O procedimento é este: o Novo Banco solicita ao Fundo de Resolução acesso ao mecanismo de capital contingente, o Fundo de Resolução, gerido no quadro do BdP, após verificar se as condições do protocolo assinado são respeitadas, autoriza e informa o Conselho de Administração do BdP da sua avaliação. E é a equipa de Carlos Costa que comunica o pedido ao Ministério das Finanças que transfere os fundos, a título de empréstimo ao Fundo de Resolução, a 40 anos.
A negociação deste acordo que envolve a utilização de dinheiros públicos foi encabeçada por Sérgio Monteiro, o ex-secretário de Estado das Obras Públicas de Pedro Passos Coelho, que actuou por delegação do BdP, ainda chefiado por Carlos Costa. O primeiro contrato, de 12 meses, assinado (em 2015) com Monteiro custou ao Fundo de Resolução 304,8 mil euros brutos e o último de seis meses mais 152,4 mil.    

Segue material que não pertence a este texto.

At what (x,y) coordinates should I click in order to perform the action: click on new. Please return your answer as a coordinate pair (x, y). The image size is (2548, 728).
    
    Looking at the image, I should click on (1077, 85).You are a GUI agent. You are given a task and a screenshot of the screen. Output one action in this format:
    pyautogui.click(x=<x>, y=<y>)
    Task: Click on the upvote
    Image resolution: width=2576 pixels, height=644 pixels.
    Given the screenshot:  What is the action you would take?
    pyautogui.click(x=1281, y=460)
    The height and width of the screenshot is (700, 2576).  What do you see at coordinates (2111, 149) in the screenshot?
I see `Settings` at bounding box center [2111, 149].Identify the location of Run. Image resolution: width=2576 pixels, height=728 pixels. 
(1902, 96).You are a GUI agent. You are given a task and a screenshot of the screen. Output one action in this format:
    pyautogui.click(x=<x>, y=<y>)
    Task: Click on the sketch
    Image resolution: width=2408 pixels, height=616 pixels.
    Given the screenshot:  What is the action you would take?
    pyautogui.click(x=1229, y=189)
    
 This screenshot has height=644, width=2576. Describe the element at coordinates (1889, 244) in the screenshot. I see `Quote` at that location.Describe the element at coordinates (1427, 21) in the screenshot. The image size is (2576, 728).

Quando o acordo foi assinado o Fundo de Resolução (que era o dono de 100% do Novo Banco) era presidido pelo vice-governador José Ramalho, mais tarde substituído por Luís Máximo dos Santos, agora no cargo. Já no Ministério das Finanças estava em Outubro de 2017 Mário Centeno, que em Junho último renunciou, para ser indicado por António Costa como próximo governador do BdP. E será agora nessa nova função (ainda por formalizar), que terá de decidir sobre futuros pedidos de injecções de fundos.